Background: Data from previous studies have suggested a possible association between antibiotic use in infancy and risk of childhood obesity, with implications for health-care delivery and obesity prevention strategies. However, whether the observed association was due to antibiotic use or underlying infection, or both, is unclear. We aimed to disentangle the effect of antibiotic use in infancy from that of underlying infection on the risk of childhood obesity.
Methods: In this longitudinal birth cohort study, we included infants in the Kaiser Permanente Northern California population born between Jan 1, 1997, and March 31, 2013. We used electronic medical records to ascertain data for antibiotic use, infection diagnosis, and anthropometric measurements (and thus BMI and obesity status) from birth up to age 18 years. We used standard mixed-effects logistic regression for repeated measurements to analyse multiple BMI measurements per child (median five measurements) and to obtain odds ratios (ORs) and 95% CIs for obesity risk. We also did a substudy in 547 same-sex twin pairs with discordant exposure status to substantiate our findings.
Findings: 260 556 individuals were included in our analysis. After controlling for maternal age, race or ethnic origin, pre-pregnancy BMI, preterm delivery, low birthweight, maternal antibiotic use, and infection during pregnancy, infection without antibiotic use in infancy was associated with an increased risk of childhood obesity compared with controls without infection (OR 1·25, 95% CI 1·20-1·29). A clear dose-response relation was seen between infection episodes and risk of childhood obesity (ptrend <0·0001). By contrast, compared with infants with untreated infection, antibiotic use during infancy was not associated with risk of childhood obesity (1·01, 0·98-1·04). Neither broad-spectrum nor narrow-spectrum antibiotics were associated with risk of childhood obesity.
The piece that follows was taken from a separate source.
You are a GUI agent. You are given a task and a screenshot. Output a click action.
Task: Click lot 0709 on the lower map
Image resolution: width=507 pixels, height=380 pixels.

These findings were supported by the results of the twin set analysis.
Interpretation: Infection, but not antibiotic use, during infancy is associated with risk of childhood obesity. This finding will need to be replicated in future studies. Although our results do not rule out a potential effect of antibiotics on microbiome composition and the use of antibiotics should always be judicious, they suggest that treatment of common infections with antibiotics in infancy is unlikely to be a main contributor to childhood obesity.
Funding: Kaiser Permanente Center for Effectiveness & Safety Research.